[Source document]
-------
This memorial website was created in the memory of our loved one, Billy Lee Humphreys, who was born in Tennessee on September 30, 1966 and was murdered February 27, 1998.
Billy Lee was our second child. He was murdered while working at a gas station on Highway 79 south here in Paris ,TN. He was murdered by his wife's cousin, Steven A. White, who was 17 years old at the time. He was convicted for first-degree murder on December 11, 1998. Others were involved in his murder and to this day has not been bought to justice. Billy Lee and his wife were getting a divorce. Billy Lee was living home at the time of his murder.
Billy Lee was always smiling. He loved everbody. He loved his family with all his heart. He left behind two sisters, Marlene and Ruthie. Also, two childen - Tabitha and Billy Lee ll.
Some of Billy's favorite things: cowboys hats, boots and horses. Billy, just a country boy.
If you see this and know others involved, please contact us.
This article was written and posted in the Paris Post Intelligencer No. 169 here in Paris, Tn. on Dec .11,1998 by P.I.Ass. News Editor, Ken Walker.
We would like to say it was a job well done. We would also like to take this opportunity to say Thank you for the actually of the trial. May God Bless each of you.
Jury convicts 18 -year old White in Humphreys murder
By Ken Walker
P-I Asst. News Editor
An 18 year-old Paris man was found guilty this morning by a Henry County Circut Court jury of first-degree murder in the February killing of a gas station attendant.
Yet prosecutors and police investigators maintain the defendant's father is still considered a suspect in the case.
Steven Andrew White, 1305 Highway 69 northwest of Paris, was given an automatic life sentence as a result of the verdict. The jury found him guity of killing Billy Lee Humphreys,who was 31 at the time he was murdered Feb. 27 at the Fuel Pro gas station on Tyson Avenue.
Assistant District Attorney Steve Garrett said the life verdict basically means White will have to serve at least 51 years in prison before being considered for parole.
Closing arguments were presented this morning by prosecutor Garrett and White's lawyer, public defender Jeff Fagan . The seven man, five-woman jury began deliberations about 10:10 a.m. and returned the verdict about 11:50 a.m.
''We had a strong case going in," said Garrett. "The statements he (White) made to several other people actually constituted a confession. The admissions and confessions he made were actually our strongest building block."
-------
[Data shown]

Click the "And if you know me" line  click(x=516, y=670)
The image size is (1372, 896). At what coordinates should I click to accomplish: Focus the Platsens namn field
-------
[Your tasks]
[a] On the memorial page, at about what time did the jury begin deliberations?
[b] List the favorite things of Billy Lee Humphreys that the memorial page names.

[Exercise answers]
[a] About 10:10 a.m.

[b] Cowboy hats, boots, and horses.